Karnataka’s Minister for Health and Family Welfare, Dinesh Gundu Rao, attended the round table as chief guest and shared his personal connection to the issue, having lost his father to cancer at the age of 56.

“I was 22 or 23 when he passed away,” he recalled, and added, “My father had acute myeloid leukaemia. His sister and his mother also passed away from cancer. That’s when I realised that treatment isn’t just about medication, it’s about the entire approach, the whole support system.”

“There is no real argument for it to be not used. When we discuss treatment and procedures and well-being and health, everything is becoming more and more holistic. It’s not just about getting the right treatment; it’s also about how we approach it in a holistic manner.”

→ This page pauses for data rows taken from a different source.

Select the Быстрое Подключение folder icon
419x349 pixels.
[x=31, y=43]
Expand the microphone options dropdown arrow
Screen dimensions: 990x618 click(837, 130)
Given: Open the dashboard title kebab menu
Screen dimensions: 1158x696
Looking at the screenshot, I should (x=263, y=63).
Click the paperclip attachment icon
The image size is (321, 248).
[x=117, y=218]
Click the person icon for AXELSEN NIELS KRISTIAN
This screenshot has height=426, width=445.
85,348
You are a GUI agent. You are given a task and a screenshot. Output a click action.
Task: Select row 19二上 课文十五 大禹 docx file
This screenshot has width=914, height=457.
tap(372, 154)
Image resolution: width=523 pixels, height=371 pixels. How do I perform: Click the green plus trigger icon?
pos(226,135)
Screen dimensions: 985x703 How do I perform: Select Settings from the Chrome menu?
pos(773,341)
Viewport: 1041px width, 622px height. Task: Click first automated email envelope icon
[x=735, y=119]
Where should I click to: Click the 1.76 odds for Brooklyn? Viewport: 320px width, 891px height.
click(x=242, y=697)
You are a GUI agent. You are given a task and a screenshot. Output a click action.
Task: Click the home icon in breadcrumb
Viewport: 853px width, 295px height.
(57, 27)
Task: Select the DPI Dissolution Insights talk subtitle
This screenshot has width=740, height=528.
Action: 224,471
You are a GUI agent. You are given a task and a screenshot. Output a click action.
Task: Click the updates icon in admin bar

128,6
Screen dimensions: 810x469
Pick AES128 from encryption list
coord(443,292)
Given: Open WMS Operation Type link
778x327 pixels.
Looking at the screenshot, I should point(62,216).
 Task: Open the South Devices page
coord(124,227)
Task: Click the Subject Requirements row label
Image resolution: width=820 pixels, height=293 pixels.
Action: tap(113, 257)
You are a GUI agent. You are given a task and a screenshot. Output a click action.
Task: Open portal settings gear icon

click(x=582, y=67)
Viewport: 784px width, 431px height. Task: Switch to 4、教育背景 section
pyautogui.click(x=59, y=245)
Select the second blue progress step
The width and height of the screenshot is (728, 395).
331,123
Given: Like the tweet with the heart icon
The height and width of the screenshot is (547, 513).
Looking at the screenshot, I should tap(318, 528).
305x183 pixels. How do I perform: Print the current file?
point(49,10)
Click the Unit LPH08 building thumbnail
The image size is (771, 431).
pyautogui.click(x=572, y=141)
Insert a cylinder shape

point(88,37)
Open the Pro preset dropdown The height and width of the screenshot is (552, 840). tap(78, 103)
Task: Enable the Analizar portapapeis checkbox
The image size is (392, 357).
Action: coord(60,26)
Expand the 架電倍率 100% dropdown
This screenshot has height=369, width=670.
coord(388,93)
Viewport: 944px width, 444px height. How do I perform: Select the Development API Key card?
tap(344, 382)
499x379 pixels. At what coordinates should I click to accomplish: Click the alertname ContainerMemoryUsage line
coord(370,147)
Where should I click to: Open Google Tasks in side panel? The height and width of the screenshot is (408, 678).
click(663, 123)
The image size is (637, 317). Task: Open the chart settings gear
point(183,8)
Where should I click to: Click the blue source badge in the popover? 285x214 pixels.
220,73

The minister further emphasised the government’s openness to actionable inputs from professionals, “I would request Dr Brindha also, that as the government, tell us what you expect us to do. We can try and incorporate those things. We can look at what we can do, if any specific suggestion is given by you or anybody over here, we will definitely have an open mind.”

The way forward: Embedding compassion into care

Dr Brindha emphasised that the round table is just the beginning, “These discussions will shape clinical training, institutional policies, and national advocacy. Our goal is to ensure that psycho-oncology becomes part of India’s cancer care framework — public and private alike.”

The larger aim is to transform how India treats cancer: Not just with cutting-edge drugs and radiation, but with compassion, mental health support, and holistic care.

“No quality cancer care is complete without addressing the psychosocial needs of patients,” Dr Brindha concluded, “Seeking help from a mental health professional is not a sign of weakness. It is a mark of strength.”

(Vedika Thorat is currently pursuing BA in Journalism and English from Christ University.)